Nessa página de vidro pretendo simplesmente fazer caber a minha vida. Talvez falte, talvez sobre espaço, conforme o tamanho da vida em questão. É claro, estou chamando de vida o restrito departamento do trabalho. Mas a palavra cabe, se o trabalho tiver sido realizado com profundo amor. Chamamos um filho, algumas vezes, de minha vida. Talvez a produção artística tenha uma dimensão semelhante, por pobre que seja; a obra nasce de um estreito relacionamento com um Outro que reside dentro de nós, e é grande o esforço de gestação. Se o fruto não servir pra nada, a culpa não é dele, nem do autor, nem do Outro; foi com amor e esforço também que a natureza criou alguns homens, vermes e cascalhos, que deixariam perplexo quem buscasse neles um sentido de existência.

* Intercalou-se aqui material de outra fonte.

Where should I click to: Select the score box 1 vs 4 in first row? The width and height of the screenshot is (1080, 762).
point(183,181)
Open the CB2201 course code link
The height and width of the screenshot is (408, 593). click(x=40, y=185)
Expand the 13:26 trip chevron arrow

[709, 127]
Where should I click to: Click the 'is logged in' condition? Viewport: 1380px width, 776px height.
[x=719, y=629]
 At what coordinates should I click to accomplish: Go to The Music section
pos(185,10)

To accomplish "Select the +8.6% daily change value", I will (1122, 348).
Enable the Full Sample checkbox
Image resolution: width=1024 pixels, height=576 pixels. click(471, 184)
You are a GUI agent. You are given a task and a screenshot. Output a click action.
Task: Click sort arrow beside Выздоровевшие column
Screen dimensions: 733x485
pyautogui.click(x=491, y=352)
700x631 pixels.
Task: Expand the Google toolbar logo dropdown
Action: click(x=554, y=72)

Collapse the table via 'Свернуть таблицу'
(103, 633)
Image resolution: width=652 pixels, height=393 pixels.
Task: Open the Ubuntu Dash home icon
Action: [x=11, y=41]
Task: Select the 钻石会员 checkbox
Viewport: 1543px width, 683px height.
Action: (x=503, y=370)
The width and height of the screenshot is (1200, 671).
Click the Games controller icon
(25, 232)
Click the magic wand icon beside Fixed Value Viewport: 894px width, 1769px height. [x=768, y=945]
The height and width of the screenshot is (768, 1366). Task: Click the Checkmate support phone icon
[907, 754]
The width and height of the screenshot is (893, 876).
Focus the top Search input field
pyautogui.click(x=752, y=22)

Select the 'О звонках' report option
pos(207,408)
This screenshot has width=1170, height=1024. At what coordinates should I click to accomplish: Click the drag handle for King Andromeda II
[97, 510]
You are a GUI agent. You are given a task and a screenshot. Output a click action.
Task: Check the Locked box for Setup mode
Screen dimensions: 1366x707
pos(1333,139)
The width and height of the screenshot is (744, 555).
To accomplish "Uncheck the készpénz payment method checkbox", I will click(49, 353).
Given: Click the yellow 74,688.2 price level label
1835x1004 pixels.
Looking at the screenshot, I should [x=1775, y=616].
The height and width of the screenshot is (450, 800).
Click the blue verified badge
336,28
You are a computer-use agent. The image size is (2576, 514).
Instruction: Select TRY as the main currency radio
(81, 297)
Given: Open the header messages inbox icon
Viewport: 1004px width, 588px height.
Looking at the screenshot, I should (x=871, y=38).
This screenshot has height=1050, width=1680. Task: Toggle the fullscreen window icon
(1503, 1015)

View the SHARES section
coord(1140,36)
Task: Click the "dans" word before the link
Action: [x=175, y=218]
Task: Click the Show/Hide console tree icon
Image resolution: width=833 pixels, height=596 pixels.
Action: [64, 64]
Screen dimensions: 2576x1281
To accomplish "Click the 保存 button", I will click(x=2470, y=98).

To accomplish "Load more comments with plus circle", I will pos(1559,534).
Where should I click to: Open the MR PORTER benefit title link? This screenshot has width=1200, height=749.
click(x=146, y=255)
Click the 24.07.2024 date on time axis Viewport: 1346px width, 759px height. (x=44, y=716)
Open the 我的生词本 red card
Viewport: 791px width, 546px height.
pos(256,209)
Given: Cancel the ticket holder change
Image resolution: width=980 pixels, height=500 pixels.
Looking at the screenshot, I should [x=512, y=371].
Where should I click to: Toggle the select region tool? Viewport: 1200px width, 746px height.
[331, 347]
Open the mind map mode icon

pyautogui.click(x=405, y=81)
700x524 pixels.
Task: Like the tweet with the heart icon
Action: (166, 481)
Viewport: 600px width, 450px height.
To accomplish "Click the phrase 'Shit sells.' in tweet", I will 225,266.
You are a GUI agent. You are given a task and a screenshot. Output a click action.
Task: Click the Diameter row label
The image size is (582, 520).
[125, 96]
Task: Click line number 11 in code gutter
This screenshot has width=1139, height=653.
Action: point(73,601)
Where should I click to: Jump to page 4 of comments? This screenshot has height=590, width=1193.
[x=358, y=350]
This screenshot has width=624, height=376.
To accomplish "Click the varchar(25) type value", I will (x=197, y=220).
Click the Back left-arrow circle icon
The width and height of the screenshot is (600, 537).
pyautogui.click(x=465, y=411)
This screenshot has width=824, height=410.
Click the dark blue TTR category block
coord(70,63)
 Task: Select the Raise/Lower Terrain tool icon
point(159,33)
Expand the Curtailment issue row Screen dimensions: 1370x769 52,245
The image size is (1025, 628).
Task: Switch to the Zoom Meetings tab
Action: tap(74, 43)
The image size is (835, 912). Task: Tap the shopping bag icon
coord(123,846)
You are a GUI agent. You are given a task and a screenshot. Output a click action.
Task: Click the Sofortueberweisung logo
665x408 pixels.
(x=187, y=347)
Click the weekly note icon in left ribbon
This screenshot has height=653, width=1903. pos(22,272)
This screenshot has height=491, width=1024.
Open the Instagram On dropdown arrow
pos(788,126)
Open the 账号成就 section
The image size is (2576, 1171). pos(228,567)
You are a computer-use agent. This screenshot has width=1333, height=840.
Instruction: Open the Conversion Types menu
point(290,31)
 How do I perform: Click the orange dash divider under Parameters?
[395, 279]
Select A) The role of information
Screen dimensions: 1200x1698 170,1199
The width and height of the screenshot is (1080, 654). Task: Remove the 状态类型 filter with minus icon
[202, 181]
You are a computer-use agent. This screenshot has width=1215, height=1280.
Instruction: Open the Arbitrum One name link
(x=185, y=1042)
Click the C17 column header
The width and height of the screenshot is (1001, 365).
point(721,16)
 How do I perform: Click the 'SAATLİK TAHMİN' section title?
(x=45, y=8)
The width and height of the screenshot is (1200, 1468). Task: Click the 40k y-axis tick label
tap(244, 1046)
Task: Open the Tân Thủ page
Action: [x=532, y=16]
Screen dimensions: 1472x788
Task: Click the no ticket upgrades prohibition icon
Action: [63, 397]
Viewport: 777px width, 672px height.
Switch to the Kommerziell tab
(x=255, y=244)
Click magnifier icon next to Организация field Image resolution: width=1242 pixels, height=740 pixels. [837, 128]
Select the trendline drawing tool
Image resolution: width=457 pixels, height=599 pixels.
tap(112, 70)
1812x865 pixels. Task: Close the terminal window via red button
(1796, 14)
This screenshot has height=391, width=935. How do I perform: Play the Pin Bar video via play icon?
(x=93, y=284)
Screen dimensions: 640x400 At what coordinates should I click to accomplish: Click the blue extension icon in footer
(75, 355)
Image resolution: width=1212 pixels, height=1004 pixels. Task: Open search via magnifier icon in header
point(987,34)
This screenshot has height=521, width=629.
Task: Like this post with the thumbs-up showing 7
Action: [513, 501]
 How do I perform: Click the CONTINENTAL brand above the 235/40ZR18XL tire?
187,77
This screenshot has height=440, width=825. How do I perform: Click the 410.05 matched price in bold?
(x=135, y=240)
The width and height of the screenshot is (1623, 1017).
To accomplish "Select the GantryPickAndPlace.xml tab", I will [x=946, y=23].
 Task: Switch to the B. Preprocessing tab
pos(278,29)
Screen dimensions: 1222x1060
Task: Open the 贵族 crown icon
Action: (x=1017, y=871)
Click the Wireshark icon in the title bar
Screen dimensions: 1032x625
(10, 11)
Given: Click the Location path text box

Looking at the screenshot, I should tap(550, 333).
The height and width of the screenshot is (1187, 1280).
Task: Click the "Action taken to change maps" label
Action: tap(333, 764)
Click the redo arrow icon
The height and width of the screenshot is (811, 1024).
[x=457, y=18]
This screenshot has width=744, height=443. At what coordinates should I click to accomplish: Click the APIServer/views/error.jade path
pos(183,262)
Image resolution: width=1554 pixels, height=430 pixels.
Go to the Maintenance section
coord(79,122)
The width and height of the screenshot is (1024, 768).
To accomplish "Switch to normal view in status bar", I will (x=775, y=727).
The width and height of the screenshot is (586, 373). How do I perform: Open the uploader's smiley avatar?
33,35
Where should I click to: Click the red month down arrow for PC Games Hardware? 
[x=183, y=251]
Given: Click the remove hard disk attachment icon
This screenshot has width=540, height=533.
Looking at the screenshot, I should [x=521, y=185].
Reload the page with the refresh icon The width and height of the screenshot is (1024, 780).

Dentre as qualidades dessa página de vidro, destaco sua transparência. A luz aqui pode entrar e sair, ser vista de frente – por mim – ou por trás – onde estão vocês. No salão informal desse espelho vazado, todos convivem de livre e espontânea vontade. Um trabalho apreciado com tal intimidade e por tantos lados se aproxima de sua razão de ser.

A página inicial não trará novidades da semana, como costuma acontecer nos verdadeiros blogs, mas conteúdos que semanalmente espero dispor em destaque, retirados dos livros e desenhos organizados no interior do blog. Poucos gostam de ler tantos contos ou poemas ou peças, ou ver tantas imagens; nessa página primeira, a maioria dos visitantes poderá ter um panorama do meu trabalho – e logo desistir, se for o caso. Portanto, somente nas páginas internas se encontrará a totalidade daquilo que quero expor.

De resto, o blog se explica por si mesmo. Vocês encontrarão nesses primeiros meses setores incompletos, por conta da cansativa revisão de todo o material, da produção das fotos de esculturas e baixo-relevos e pelas próprias dificuldades técnicas dessa mídia, tão comum às pessoas, mas estranha a mim.


27.8.11

A Discussão



A discussão chegou ao ponto de um dizer:
– A morte tem hora marcada, aquela na qual termina a missão de um homem.
O outro, já fora de si, puxou a faca, avançou em cima e retorquiu:
– A morte é obra do acaso! Pois eu te mato agora, seu místico de merda, e como poderás terminar tua missão?
– Se me matares agora, a morte usará tua mão para asseverar que minha missão está completa; se falhares, a razão não será outra senão a necessidade ainda de ter de completá-la. De uma forma ou de outra, terás de concordar comigo.
– E como isso me provaria, se não sei, e nem tu sabes, qual a tua missão?
–Tens razão: se morro, jamais saberás o destino da minha missão; se me deixas vivo, terei um tempo indefinido para concluir a tarefa – e tu não estarás a meu lado para conferir.
– Esta hipótese não existe. Eu vou te matar e provar a mim – e é só o que me interessa – que a morte é obra do acaso.
– Isso apenas fará com que concordes imediatamente comigo, pois logo compreenderás que parte crucial da tua própria missão era matar-me e assumir as consequências do ato pelo resto de teus dias.
Diante desse argumento, houve uma pequena pausa, interrompida pelo primeiro:
– Estúpido. De nada importa saber se temos ou não tal missão; deverias me questionar quanto a vantagem de tê-la, caso haja.
– Agora tu tens razão. Pois então te pergunto: o que ganhas com tua ideia que eu perco com a minha?
– Aqueles que têm a capacidade de conhecê-la caminham pela vida sem medo, pois estão acompanhados pelo seu destino.
– Sim, sim, agora entendo tudo muito bem e agradeço por teres me ajudado decidir pelo que deve ser feito.
E alçando a mão para o alto, desferiu-lhe um golpe rasante na altura do pescoço, quase arrancando a cabeça do outro fora.
– Missão ou não, medo pra mim não é a questão.